Bah oui quand même, pasque qui dit vacances dit Sud. On va pas rester à se cailler les meules sur l'asphalte parisien, il est temps de montrer à Sigmund qu'une vraie sieste ne s'apprécie que bercée du chant des cigales. Et que la performance d'un mime est beaucoup plus impressionnante quand il fait trente-cinq degrés et que son maquillage fond sur son tichirte rayé. C'est pour ça qu'on va à Avignon, en plus c'est cool on reste loin des plages maudites. Le premier qui me reprend en prétendant qu'on dit "...en Avignon...", je lui démonte le bas de short à coup de tongs, et je le noie dans du Gambetta. Si vous savez pas ce qu'est le Gambetta, ben faut venir à Avignon. Nous on y va pasque les grand-parents de Sigmund (c'est mes parents aussi, mais bon ça compte plus) y habitent là-bas.
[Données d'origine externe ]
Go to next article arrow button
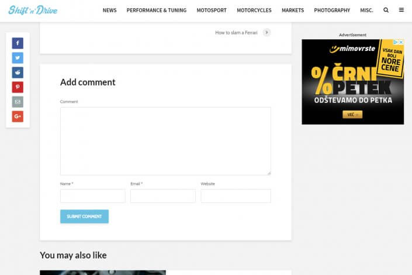This screenshot has height=275, width=412. click(x=267, y=33)
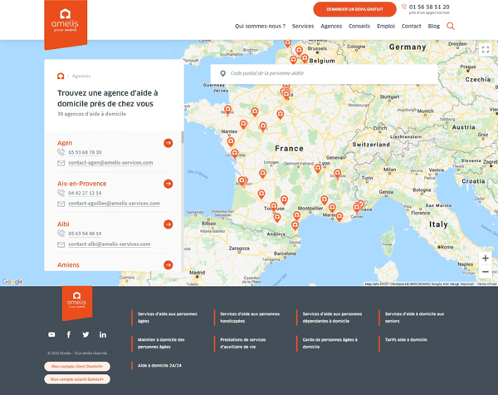
Task: Open the YouTube link in footer
Action: [51, 334]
Je nous voie déjà, l'esprit serein, allongés au bord de lapiscine avec un verre de Gambetta à la main, les oreilles charmées par la stridulation des cigales et de Sigmund oublié dans sa chambre. Je nous vois déjà en train de déguster les bons plats maternels, enfin de goûter les plats maternels avant d'aller donner le biberon à l'affamé de service. je nous vois devant une bonne pièce déjà dans la cour d'honneur, obligé de sortir en catastrophe l'autre quarantième rugissant. Je nous vois déjà passer des vacances de merde, oui.

Pffff. A moins que la tournée des plages ne nous permettent de sous-traiter largement la prise en charge du bouleton. Y'a bien des grand-parents, grand-tantes, cousins, oncles, tantes, frères et autre amis qui seront ravis de faire semblant de pouponner deux heures, le temps qu'on mange un morceau sur le pouce, en feuilletant le programme des pièces qu'on n'ira pas voir, près de la piscine dans laquelle on n'aura pas le temps de se baigner. Mouais. On verra, faut déjà qu'on descende à Avignon, en train, ça va être gai le voyage, tiens, avec l'autre morback dans sa poussette. Au moins avec les pleurs on n'entendra ni les sonneries des téléphones portables, ni les conversations ineptes.